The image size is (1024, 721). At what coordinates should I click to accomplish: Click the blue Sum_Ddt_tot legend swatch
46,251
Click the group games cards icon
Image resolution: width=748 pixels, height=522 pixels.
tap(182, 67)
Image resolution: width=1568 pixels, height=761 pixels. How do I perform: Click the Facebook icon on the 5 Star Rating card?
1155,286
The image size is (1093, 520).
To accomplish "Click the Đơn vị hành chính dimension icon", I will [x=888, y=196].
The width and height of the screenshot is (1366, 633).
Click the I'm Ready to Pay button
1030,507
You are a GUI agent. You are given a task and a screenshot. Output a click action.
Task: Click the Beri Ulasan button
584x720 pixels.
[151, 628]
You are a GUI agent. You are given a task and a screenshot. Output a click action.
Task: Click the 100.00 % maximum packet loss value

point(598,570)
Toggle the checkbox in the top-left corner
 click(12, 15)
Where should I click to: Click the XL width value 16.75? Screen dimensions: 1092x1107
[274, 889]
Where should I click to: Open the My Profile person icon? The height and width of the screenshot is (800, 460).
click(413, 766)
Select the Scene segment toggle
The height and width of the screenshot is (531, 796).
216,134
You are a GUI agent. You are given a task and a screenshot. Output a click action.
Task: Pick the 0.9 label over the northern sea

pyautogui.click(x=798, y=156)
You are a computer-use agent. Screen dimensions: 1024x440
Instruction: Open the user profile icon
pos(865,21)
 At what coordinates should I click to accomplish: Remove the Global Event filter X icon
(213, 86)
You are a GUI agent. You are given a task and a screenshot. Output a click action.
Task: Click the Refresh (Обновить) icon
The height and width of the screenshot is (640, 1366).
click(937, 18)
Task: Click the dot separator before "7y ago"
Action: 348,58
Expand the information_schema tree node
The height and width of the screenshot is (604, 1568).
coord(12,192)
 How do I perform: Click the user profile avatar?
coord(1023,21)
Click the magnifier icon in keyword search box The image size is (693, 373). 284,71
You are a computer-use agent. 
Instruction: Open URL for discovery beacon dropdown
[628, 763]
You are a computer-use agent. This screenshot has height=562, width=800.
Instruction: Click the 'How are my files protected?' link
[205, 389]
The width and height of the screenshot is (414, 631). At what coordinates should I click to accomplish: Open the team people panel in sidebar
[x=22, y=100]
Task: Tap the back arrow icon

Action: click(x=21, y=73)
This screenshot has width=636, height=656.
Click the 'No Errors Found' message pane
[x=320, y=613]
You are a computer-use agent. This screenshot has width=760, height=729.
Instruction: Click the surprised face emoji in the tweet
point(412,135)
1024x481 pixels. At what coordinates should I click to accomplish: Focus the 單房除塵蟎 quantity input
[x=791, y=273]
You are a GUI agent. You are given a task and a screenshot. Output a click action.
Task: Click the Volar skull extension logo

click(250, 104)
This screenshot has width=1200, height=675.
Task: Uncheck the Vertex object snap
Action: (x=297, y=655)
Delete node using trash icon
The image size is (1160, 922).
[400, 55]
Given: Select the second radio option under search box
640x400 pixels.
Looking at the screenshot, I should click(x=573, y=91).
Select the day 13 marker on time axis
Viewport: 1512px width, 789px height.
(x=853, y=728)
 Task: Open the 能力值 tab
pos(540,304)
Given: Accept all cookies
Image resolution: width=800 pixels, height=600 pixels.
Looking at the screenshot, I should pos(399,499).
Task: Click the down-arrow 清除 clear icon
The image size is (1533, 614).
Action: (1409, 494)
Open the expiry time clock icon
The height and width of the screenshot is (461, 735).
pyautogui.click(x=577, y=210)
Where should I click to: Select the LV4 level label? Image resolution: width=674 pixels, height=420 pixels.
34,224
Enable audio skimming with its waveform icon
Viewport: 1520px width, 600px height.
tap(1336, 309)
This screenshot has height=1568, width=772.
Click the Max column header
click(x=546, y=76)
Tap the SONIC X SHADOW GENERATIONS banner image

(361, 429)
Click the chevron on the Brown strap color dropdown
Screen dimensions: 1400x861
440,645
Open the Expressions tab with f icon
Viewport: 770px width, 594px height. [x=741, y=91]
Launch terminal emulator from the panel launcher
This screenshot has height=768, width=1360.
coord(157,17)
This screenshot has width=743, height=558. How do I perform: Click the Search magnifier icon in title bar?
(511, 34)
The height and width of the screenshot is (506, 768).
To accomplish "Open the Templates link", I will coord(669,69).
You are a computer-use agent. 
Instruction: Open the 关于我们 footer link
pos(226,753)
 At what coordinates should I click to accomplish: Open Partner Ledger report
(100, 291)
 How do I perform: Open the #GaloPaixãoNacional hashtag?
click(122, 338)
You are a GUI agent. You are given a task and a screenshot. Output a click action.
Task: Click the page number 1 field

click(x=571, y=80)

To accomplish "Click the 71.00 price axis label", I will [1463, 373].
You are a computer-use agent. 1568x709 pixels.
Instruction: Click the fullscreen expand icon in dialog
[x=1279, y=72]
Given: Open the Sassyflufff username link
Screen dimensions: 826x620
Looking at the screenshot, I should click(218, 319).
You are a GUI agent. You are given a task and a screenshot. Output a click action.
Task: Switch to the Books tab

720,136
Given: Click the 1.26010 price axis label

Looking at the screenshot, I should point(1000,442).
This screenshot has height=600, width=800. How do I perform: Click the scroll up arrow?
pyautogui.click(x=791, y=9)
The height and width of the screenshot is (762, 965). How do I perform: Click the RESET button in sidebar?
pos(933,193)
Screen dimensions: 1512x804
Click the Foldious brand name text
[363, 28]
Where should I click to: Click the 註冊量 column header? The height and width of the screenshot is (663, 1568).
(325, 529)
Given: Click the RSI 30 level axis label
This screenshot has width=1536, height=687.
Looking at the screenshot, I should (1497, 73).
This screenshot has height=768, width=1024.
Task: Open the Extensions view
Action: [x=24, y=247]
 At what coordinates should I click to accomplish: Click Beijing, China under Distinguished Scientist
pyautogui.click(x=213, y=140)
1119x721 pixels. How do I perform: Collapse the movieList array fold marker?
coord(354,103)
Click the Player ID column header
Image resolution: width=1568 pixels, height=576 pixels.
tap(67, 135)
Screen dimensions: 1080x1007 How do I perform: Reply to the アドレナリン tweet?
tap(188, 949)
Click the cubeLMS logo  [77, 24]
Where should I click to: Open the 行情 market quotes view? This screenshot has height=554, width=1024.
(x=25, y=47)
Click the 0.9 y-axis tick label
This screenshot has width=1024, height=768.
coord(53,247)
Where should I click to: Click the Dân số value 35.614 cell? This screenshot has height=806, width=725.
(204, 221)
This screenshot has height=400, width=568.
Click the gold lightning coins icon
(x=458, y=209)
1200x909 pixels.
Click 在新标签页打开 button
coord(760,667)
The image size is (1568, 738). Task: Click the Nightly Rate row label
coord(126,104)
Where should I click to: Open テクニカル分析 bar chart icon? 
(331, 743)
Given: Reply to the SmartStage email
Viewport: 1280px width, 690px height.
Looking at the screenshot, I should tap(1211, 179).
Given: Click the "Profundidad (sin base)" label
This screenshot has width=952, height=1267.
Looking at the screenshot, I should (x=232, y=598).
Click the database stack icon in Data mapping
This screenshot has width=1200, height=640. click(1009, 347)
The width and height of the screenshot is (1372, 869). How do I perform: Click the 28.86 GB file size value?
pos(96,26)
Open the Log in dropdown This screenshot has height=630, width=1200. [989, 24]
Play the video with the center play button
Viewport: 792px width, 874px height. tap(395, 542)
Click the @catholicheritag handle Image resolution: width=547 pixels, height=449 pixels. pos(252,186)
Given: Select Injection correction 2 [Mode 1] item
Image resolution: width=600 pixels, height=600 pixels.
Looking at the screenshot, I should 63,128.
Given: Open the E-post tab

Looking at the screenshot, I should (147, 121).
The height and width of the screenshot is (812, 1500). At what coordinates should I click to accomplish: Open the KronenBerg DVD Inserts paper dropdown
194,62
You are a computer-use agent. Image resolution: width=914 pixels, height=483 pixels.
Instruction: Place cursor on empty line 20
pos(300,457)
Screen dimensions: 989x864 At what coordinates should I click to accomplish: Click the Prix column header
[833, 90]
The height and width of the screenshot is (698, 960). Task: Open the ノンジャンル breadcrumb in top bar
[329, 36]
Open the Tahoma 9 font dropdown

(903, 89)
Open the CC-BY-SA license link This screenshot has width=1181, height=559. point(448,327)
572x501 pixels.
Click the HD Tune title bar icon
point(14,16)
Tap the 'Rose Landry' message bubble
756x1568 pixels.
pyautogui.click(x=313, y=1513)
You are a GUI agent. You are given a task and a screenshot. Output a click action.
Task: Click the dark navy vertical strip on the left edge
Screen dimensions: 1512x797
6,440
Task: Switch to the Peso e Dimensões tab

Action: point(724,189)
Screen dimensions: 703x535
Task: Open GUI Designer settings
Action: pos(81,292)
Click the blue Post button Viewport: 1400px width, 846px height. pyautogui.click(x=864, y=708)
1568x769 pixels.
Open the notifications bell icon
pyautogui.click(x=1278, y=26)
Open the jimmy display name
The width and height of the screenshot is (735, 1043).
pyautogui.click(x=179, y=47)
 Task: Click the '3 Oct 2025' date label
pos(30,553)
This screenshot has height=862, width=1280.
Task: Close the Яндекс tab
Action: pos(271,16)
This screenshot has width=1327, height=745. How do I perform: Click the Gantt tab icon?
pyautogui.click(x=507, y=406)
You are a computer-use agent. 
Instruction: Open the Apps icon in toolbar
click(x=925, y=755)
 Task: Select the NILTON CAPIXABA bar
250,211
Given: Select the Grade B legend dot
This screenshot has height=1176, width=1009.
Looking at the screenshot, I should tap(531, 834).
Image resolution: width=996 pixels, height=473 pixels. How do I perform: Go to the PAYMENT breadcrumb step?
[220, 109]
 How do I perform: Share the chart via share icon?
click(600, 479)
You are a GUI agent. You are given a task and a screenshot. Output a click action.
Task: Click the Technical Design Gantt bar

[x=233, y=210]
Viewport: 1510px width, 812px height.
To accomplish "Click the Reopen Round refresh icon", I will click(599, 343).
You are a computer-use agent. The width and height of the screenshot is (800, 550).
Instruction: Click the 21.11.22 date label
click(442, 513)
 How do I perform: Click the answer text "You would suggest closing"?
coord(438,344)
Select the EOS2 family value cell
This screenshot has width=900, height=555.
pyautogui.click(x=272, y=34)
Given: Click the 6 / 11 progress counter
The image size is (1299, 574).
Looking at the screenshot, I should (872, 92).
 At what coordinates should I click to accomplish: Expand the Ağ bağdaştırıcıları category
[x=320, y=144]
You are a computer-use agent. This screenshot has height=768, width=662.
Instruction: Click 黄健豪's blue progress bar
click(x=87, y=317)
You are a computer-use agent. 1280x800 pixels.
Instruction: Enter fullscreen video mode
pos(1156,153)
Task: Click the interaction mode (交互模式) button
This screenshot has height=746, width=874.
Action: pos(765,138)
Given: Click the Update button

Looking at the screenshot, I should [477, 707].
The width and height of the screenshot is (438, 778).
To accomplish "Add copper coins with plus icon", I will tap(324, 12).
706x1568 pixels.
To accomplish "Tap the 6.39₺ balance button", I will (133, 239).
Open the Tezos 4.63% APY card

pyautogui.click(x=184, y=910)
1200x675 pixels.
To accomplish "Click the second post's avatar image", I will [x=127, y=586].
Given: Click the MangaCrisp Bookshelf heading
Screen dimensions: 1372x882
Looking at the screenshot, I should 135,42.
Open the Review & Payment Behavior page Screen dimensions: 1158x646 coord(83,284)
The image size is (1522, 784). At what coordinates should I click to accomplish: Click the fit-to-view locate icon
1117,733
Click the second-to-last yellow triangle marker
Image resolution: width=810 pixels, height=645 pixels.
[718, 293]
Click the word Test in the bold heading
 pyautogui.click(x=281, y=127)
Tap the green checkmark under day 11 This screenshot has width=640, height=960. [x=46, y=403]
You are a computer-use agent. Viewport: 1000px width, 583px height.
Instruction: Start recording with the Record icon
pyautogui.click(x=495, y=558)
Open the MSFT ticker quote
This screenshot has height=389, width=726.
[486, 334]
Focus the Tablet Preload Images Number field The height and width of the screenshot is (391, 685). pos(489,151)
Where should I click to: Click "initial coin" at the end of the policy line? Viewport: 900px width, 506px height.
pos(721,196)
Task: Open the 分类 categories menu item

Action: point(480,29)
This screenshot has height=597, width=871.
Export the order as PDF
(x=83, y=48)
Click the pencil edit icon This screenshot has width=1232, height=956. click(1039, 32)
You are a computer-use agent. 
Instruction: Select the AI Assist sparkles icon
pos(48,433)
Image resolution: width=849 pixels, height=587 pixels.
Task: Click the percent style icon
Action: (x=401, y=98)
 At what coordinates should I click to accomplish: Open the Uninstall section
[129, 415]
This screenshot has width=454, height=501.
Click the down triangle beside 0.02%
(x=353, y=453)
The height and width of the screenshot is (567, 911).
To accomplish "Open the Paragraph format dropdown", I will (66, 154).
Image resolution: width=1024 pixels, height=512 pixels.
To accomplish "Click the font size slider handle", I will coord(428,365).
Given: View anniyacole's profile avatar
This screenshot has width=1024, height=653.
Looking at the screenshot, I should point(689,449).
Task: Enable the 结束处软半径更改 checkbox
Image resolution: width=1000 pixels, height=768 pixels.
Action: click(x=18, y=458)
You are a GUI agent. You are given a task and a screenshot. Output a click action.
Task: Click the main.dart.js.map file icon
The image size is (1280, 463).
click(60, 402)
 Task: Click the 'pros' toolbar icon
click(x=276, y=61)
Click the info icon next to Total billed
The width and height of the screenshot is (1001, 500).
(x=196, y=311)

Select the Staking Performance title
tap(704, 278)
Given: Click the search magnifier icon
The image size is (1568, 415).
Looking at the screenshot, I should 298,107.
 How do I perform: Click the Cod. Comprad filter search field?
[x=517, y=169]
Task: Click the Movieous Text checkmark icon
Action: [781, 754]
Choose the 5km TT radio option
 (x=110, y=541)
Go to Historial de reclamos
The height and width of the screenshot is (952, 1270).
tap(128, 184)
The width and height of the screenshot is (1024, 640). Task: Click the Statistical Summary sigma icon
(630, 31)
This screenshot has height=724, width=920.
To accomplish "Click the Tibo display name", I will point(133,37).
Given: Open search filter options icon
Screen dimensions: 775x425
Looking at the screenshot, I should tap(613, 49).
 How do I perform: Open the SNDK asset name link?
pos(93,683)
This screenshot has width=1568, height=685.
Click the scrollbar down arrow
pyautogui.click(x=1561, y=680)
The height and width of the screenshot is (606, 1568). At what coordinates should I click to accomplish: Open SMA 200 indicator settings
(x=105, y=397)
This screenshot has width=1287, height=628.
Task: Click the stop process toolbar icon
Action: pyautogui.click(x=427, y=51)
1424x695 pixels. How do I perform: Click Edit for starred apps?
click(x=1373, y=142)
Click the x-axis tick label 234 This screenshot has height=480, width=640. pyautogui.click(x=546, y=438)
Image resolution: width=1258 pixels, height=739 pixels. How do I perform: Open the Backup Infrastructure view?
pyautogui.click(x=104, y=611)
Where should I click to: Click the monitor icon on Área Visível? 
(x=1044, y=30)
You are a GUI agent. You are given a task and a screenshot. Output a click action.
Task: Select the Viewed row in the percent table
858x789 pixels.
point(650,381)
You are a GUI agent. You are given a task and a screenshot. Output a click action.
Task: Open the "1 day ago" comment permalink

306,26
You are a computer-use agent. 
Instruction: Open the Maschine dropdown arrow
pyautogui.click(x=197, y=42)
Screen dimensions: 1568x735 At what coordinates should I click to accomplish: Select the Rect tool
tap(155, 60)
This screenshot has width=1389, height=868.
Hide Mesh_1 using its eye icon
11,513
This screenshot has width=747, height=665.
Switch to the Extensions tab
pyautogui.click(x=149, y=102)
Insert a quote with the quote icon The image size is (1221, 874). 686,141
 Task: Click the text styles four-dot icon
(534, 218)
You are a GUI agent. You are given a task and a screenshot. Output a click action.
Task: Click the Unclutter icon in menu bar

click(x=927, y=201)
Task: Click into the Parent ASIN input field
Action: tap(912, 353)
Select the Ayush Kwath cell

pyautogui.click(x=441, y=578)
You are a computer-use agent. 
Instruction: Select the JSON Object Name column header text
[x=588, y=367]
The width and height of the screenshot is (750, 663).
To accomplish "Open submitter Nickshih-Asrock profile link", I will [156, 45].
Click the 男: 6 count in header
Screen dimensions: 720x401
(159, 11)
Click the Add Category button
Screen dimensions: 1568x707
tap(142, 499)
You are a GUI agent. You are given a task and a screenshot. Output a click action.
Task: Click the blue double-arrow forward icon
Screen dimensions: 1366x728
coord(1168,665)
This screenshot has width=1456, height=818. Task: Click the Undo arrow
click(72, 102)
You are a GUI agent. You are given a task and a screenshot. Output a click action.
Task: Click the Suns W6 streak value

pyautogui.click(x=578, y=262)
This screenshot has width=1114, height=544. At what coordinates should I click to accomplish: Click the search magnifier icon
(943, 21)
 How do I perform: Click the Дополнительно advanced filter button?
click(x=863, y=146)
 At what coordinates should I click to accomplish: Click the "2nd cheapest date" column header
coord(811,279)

◇ ◇ ◇ ◇ ◇ ◇ ◇

**Action item:** Return every line of the listing above that contains "display".

**Task solution:**
Open the jimmy display name
To accomplish "Click the Tibo display name", I will point(133,37).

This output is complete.